__BRANO DA LEGGERE__
Questo articolo è liberamente ispirato agli insegnamenti trascritti dal Cerchio Firenze 77, un gruppo spirituale italiano attivo tra gli anni ’50 e ’80, noto per le sue comunicazioni medianiche con entità come Kempis. Le trascrizioni di queste riunioni sono state magistralmente raccolte da Paolo Franceschetti nell‘Opera Omnia, un compendio che raccoglie tutte le riunioni dal 1950 al 1984
Il messaggio originale:
Fratello Orientale. Un fratello ti ha parlato degli ostacoli che inconsapevolmente crei fra te e il mondo.
Ti ha parlato che la libertà di mente non fa creare questi ostacoli e ti avvicina ai fratelli.
Così è, fratello caro, quando hai formato la tua coscienza puoi liberarti di tanti
pregiudizi divenuti inutili. Allorché il piccolo ha imparato a camminare non lo si porta
più di peso, gli si dà la mano sinché non è capace di andare da solo.

__DATI__
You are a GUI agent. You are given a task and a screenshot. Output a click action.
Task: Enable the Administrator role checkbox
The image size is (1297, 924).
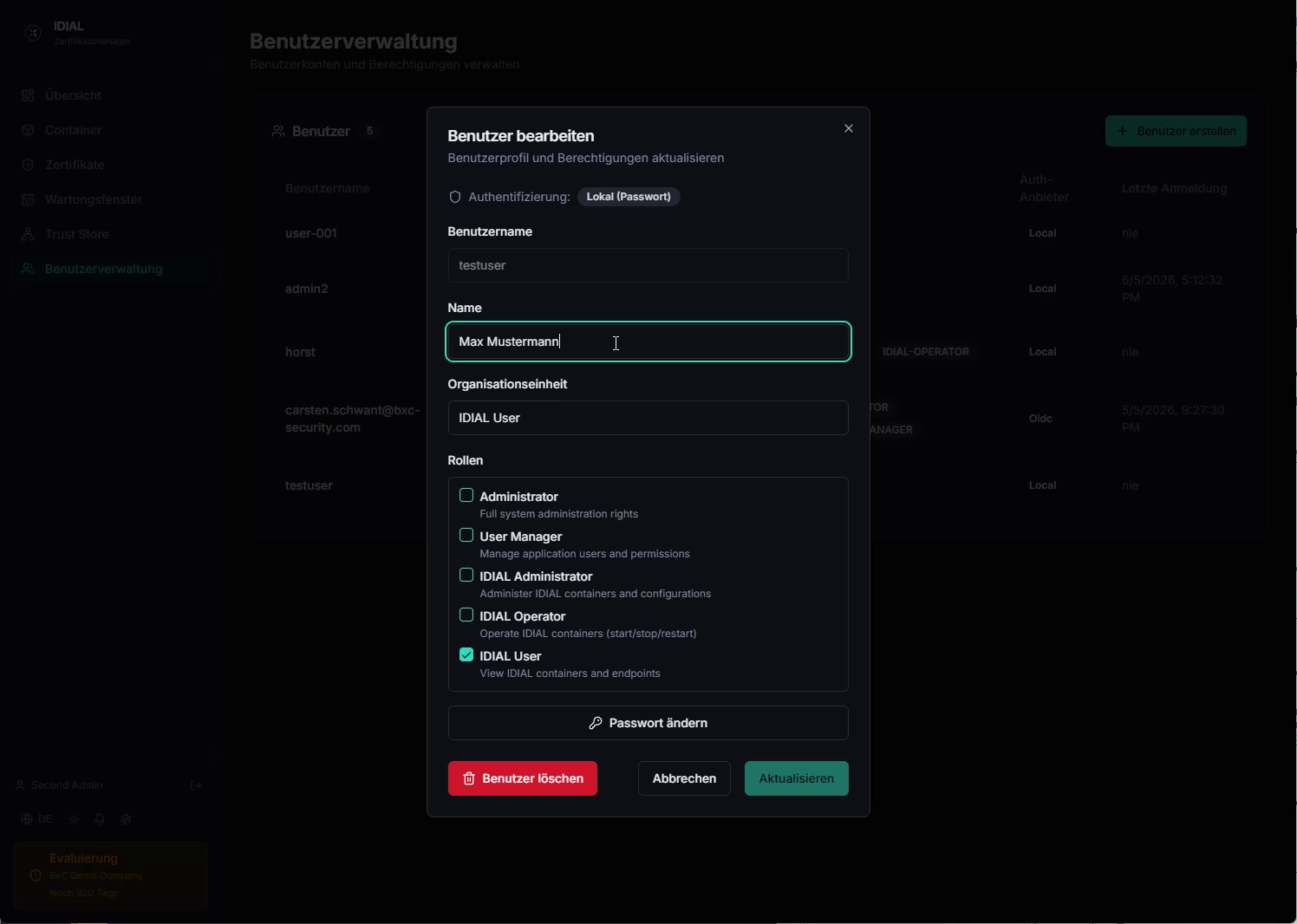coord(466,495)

__COMPITO ASSEGNATO A__
Riscrivi in forma più breve il paragrafo del brano da leggere che comincia con «Questo articolo è liberamente ispirato», conservandone i fatti principali.
__COMPITO ASSEGNATO B__
Secondo il brano da leggere, che cosa si fa con il piccolo che ha imparato a camminare finché non è capace di andare da solo?
__COMPITO ASSEGNATO C__
Trascrivi fedelmente la parte del brano da leggere che si apre con le parole contenenti «Così è, fratello» e si chiude con «andare da solo.».

__RISPOSTA AL COMPITO A__
L'articolo si ispira agli insegnamenti del Cerchio Firenze 77, un gruppo spirituale italiano attivo tra gli anni '50 e '80 e noto per le comunicazioni medianiche con entità come Kempis. Paolo Franceschetti ha raccolto le trascrizioni di tutte le riunioni dal 1950 al 1984 nell'Opera Omnia.

__RISPOSTA AL COMPITO B__
Non lo si porta più di peso, ma gli si dà la mano.

__RISPOSTA AL COMPITO C__
Così è, fratello caro, quando hai formato la tua coscienza puoi liberarti di tanti
pregiudizi divenuti inutili. Allorché il piccolo ha imparato a camminare non lo si porta
più di peso, gli si dà la mano sinché non è capace di andare da solo.